潮州号上,士兵依次点燃引药,十发青铜塞壬炮,发出剧烈呼啸,炮身猛地后退,把驻退索崩得笔直,后坐力传导至船壳,潮州号船体微微左倾,船壳嘎吱作响。
跟着硝烟弥漫,船体渐渐回正,南澳岛船匠以复合木材造的亚哈特船,承受住了第一轮火炮射击的考验。
刺鼻的硫磺味中,白清举起望远镜,只见涠洲水寨四周扬起巨大水柱、尘土。
其寨墙上出现数处破洞,木板木屑纷飞。
士兵慌张地从营房中跑出,没头苍蝇一般乱窜。
很快,第二轮火炮又至,营中慌乱更甚。
潮州号只有十门侧舷火炮,一次齐射的破坏力十分有限,可对涠洲水师士气打击极其巨大。
小半个时辰过去,潮州号侧舷火炮发射不绝,水寨中,愣是没有一艘战船出来迎战。
涠洲水寨的寨墙已被火炮轰塌了大半,潮州号炮火延伸,小心避过了战船,朝营区内狂轰滥炸。
营区很快就布满大大小小弹坑,废墟、瓦砾、碎木板到处都是,只是营兵尸体不多。
在望远镜中,白清看到,在开炮后不久,就有大量营兵向岛内逃窜。
涠洲岛占地广大,其上山林遍布,营兵一旦逃去,想抓出来绝非易事。
好在白清的目的已经达到,她叫停炮击,令船员坐小艇登船,每船都带上一名西班牙人。
到岸上后,西班牙人指指点点,装模作样的发号施令。
其余船员则登上涠洲水师的战船,检查船体情况,若遇到漏水严重,不堪使用的,便当场凿沉,遇到尚能行驶的,就开出水寨去。

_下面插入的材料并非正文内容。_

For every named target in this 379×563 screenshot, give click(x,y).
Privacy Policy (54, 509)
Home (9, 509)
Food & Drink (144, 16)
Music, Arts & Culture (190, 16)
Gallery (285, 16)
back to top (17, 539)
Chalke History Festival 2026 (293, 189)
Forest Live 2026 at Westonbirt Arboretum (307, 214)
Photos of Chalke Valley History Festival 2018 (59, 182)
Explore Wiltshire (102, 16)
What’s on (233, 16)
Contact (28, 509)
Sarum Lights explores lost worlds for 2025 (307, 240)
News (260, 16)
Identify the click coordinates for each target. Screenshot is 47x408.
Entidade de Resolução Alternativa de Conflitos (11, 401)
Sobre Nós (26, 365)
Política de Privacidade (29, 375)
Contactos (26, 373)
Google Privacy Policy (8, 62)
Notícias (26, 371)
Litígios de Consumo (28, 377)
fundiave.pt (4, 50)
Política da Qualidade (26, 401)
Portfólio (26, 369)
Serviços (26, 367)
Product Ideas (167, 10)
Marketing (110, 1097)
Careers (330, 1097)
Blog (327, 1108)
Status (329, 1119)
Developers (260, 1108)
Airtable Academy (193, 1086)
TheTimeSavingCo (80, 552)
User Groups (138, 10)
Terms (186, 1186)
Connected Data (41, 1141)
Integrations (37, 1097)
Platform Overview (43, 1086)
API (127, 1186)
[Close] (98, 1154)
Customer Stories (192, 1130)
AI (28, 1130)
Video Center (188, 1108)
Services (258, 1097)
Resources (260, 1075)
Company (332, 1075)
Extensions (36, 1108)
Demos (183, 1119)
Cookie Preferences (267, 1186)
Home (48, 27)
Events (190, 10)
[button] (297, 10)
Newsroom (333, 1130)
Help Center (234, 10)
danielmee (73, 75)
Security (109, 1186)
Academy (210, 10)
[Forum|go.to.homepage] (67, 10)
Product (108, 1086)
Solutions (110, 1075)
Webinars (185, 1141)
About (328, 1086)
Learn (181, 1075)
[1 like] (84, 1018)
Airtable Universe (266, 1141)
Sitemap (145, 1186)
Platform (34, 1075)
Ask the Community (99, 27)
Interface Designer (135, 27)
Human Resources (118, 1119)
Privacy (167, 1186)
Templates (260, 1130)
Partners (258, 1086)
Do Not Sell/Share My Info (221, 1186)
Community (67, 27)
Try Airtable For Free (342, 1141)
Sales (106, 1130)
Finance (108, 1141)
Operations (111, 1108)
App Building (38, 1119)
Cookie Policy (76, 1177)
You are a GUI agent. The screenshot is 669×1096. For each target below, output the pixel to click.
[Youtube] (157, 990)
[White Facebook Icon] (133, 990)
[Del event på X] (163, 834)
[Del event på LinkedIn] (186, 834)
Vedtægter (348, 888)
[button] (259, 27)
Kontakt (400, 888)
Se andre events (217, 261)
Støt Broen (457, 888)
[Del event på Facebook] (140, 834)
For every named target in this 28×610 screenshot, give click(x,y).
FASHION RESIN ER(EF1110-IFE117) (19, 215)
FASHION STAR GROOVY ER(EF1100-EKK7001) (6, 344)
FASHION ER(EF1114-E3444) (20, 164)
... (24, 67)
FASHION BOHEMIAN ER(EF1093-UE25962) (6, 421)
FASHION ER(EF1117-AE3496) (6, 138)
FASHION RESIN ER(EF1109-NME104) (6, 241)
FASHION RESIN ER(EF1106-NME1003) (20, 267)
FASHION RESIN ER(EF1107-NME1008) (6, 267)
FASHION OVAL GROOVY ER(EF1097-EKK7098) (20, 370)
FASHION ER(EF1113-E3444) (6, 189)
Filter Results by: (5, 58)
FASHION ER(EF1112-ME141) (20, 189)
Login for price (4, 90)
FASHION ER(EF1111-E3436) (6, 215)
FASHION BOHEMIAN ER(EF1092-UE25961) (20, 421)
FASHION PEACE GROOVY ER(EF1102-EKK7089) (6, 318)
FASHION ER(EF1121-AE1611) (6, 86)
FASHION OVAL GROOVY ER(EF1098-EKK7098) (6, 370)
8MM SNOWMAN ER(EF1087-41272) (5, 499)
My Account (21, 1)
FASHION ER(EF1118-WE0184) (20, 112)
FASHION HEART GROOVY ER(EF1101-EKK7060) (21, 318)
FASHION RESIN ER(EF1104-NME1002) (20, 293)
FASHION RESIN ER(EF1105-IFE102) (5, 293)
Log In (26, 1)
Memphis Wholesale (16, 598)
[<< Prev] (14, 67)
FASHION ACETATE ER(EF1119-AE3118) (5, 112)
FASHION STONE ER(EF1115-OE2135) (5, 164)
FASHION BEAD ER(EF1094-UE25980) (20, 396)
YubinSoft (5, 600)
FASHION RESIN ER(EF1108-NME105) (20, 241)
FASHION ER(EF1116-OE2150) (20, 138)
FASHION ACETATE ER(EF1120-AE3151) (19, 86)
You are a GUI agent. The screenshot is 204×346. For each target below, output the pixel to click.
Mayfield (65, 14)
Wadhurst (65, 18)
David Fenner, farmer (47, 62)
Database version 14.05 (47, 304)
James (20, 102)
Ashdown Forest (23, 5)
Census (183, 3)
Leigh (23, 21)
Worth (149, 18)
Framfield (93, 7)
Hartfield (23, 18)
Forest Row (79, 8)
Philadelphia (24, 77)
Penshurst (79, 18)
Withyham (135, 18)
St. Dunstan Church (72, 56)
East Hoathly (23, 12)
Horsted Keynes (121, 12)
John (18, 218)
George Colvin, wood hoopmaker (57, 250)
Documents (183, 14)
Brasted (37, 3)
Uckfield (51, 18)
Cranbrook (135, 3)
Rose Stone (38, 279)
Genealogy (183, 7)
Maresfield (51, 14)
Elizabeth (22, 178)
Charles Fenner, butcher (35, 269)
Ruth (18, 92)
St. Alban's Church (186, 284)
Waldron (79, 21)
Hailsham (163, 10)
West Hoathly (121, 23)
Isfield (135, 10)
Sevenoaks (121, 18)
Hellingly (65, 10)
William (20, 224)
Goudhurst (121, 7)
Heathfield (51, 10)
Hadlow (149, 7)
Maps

远处山林中,涠洲水师游击将军孟镇岳,看见这一幕,双手攥紧泥土,太阳穴突突直跳,牙齿都要咬碎了。
一旁把总劝说道:“将军,红夷火炮厉害,这还不安全,咱们还是再往北边跑跑吧。”
孟镇岳怒道:“直娘贼!水寨丢了,船没了,人活下来有什么用?去收拢残兵,我们趁红夷上岸,立足不稳,把水寨夺回来!”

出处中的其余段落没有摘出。